FIG. 1 is a configuration diagram of essential parts showing an embodiment of the present invention.

FIG. 2 is a detailed view of the position calculator 5 of the above embodiment.

FIG. 3 is a detailed diagram of a position calculator of a conventional device.

FIG. 4 is a configuration diagram of main parts of a conventional device.

FIG. 5 is a vector diagram when the vector i _d matches the magnetic pole.

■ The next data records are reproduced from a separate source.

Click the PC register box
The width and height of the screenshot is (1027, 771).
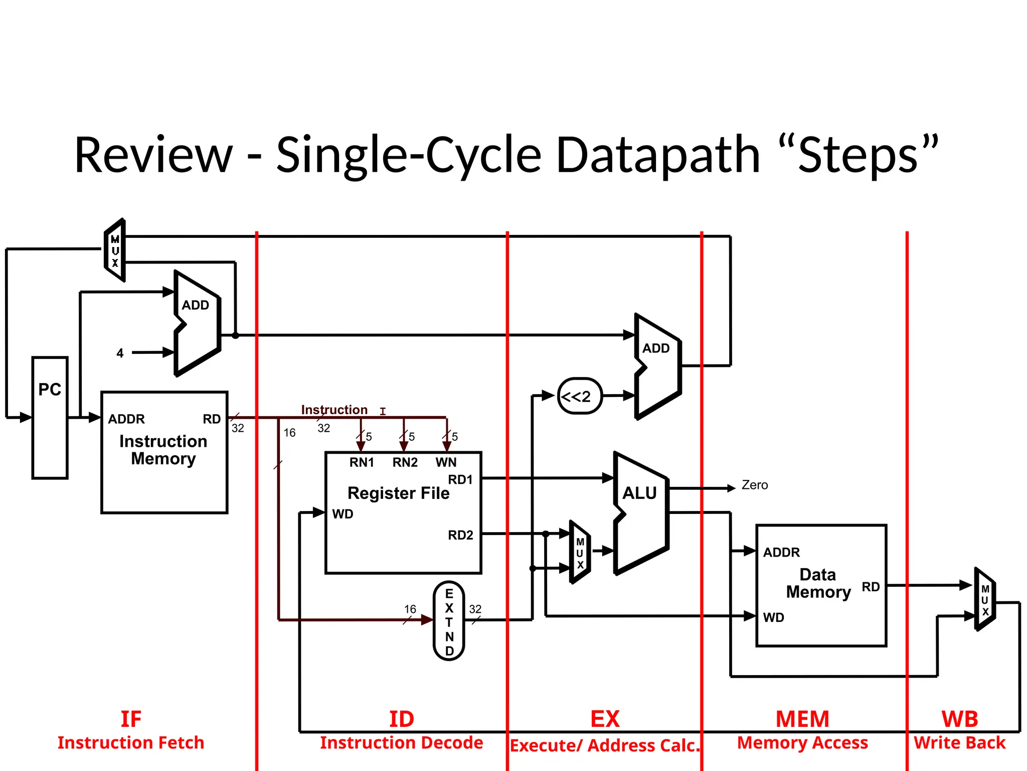(x=50, y=418)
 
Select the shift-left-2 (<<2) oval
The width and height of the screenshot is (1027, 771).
(x=580, y=396)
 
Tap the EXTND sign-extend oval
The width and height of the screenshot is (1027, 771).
(x=449, y=621)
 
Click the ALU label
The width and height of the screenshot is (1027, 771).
(x=639, y=493)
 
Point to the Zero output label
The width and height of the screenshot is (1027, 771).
(x=754, y=485)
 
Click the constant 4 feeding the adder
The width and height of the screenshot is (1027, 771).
(x=120, y=353)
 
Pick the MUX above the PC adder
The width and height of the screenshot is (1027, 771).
(x=115, y=250)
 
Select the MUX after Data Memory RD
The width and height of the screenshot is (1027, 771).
(x=985, y=600)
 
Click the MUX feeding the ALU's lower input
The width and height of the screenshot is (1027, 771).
(x=580, y=553)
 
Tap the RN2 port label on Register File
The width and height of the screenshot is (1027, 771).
(x=405, y=462)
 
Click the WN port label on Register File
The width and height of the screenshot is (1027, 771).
(x=446, y=462)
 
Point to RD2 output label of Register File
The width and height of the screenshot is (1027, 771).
(x=460, y=535)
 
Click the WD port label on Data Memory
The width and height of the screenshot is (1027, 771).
(x=773, y=617)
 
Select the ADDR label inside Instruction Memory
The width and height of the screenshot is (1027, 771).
(x=126, y=419)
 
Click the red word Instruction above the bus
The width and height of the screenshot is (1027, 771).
(x=334, y=410)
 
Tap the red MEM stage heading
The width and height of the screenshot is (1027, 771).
(x=802, y=719)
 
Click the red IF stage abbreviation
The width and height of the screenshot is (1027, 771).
(x=131, y=719)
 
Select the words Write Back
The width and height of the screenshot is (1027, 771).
(x=959, y=742)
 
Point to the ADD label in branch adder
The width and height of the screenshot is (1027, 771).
(x=656, y=348)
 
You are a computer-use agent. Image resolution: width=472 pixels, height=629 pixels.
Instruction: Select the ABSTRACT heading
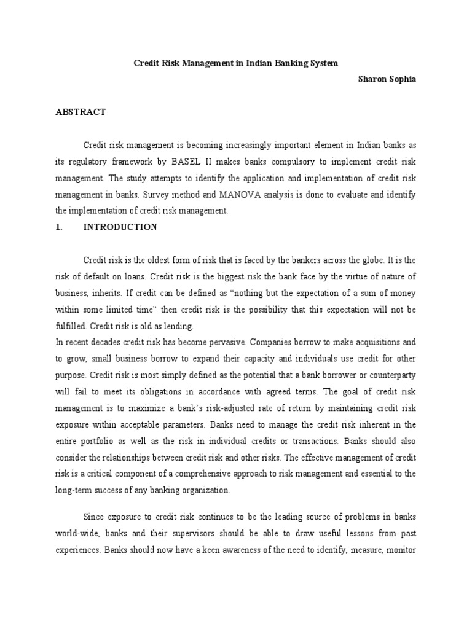coord(81,112)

FIG. 6 is a vector diagram when the vector i _d deviates from the magnetic pole.

[Explanation of symbols]

 1 ... Power converter 2 ... Synchronous motor 3 ... Position detector 4 ... Field power converter 5 ... Position calculator 6 ... Flux calculator 7 ... Current reference calculator 9, 10 ... Amplifier 11, 12 ... Current detector 13 ... dq-axis current calculator 14 ... coordinate converter 20 ... voltage detector 22 ... dq-axis voltage calculator

Claims (1)

[Claims] 1. A drive device of a synchronous motor for driving a three-phase synchronous motor by a power converter that supplies electric power of variable voltage and variable frequency, a current detector for detecting an armature current of the synchronous motor, and the synchronous motor. A position detector for detecting the rotor position of the rotor, and a component of the current from the current detector in the direction (q axis) orthogonal to the same direction (d axis) as the magnetic pole of the rotor is calculated by the signal from the position detector. Current calculator for detecting field current, current command calculator for calculating dq axis current command and field current command from magnetic flux command and torque command, dq axis current command and current calculation Voltage reference calculator for calculating the voltage reference on the dq axes according to the deviation from the current of the power supply, and a coordinate converter for converting the dq axis voltage reference to the three-phase voltage reference of the power converter, Electric motor voltage And a direction (q) perpendicular to the same direction (d-axis) as the magnetic pole of the rotor by the voltage detected by the voltage detector and the signal from the voltage detector and the signal from the position detector.
Axis) and a voltage calculator for detecting a no-load state of the synchronous motor, and an offset amount for aligning the zero point of the rotor and the zero point of the position detector is determined by a voltage vector at no load. A control device for a synchronous motor, which is provided with a correcting means.